* WORK TO COMPLETE:
1/ Please print the part of the end behavior thread that opens with the words containing "do you know" and closes with "x=-(1+2y)/(y+6)", copying it character for character.
2/ In the end behavior thread, which rational function does the opening question ask about?
3/ Carry the end behavior thread forward with the next part, starting after its final post.

-------- ARTICLE --------

Question

Describe the end behavior of the rational function g(x) = - (6x+1)/(x+2)

Answer 1

is this for calculus?

Answer 2

Algebra 2

Answer 3

With trig

Answer 4

do you know how to find horizontal asymptotes?

Answer 5

Doesn't it depend on the type of function it is??

Answer 6

y = (-6x-1)/(x+2) solve for x
y(x+2) = -6x-1
yx+2y = -6x-1
yx+6x=-1-2y
x(y+6)=-(1+2y)
x=-(1+2y)/(y+6)

Answer 7

I thought the horizontal asymptote for this one would be 6

Answer 8

the domain of this is the range of the starting function

Answer 9

yes

Answer 10

this is the end behavior

Answer 11

-6

Answer 12

y=-6 is the end behaivior

Answer 13

So the end behavior is the horizontal asymptote?

-------- DATA SEGMENT --------

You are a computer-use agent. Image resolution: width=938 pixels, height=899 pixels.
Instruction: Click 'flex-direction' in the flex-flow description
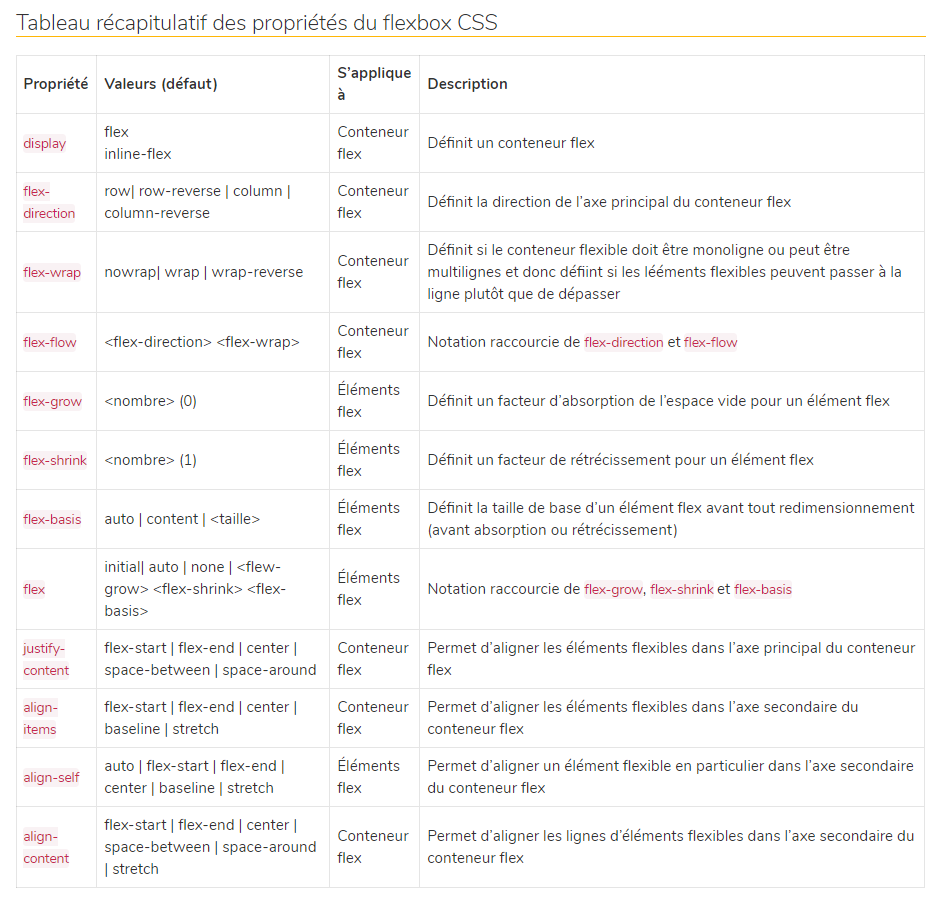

--------

* RESULTS FOR THE EXERCISE:
1/
do you know how to find horizontal asymptotes?

Answer 5

Doesn't it depend on the type of function it is??

Answer 6

y = (-6x-1)/(x+2) solve for x
y(x+2) = -6x-1
yx+2y = -6x-1
yx+6x=-1-2y
x(y+6)=-(1+2y)
x=-(1+2y)/(y+6)

2/ g(x) = - (6x+1)/(x+2)

3/
Answer 14

or, the opposite of?

Answer 15

as x approaches +-infinity, f(x) approaches -6

Answer 16

The highest powers determine end behaviour. Compare the highest powers of x in the numerator and denominator:

\[\Large g(x) = \frac{ -6x-1 }{ x+2 }\]
On the top, the highest power is the -6x. On the bottom, it's x.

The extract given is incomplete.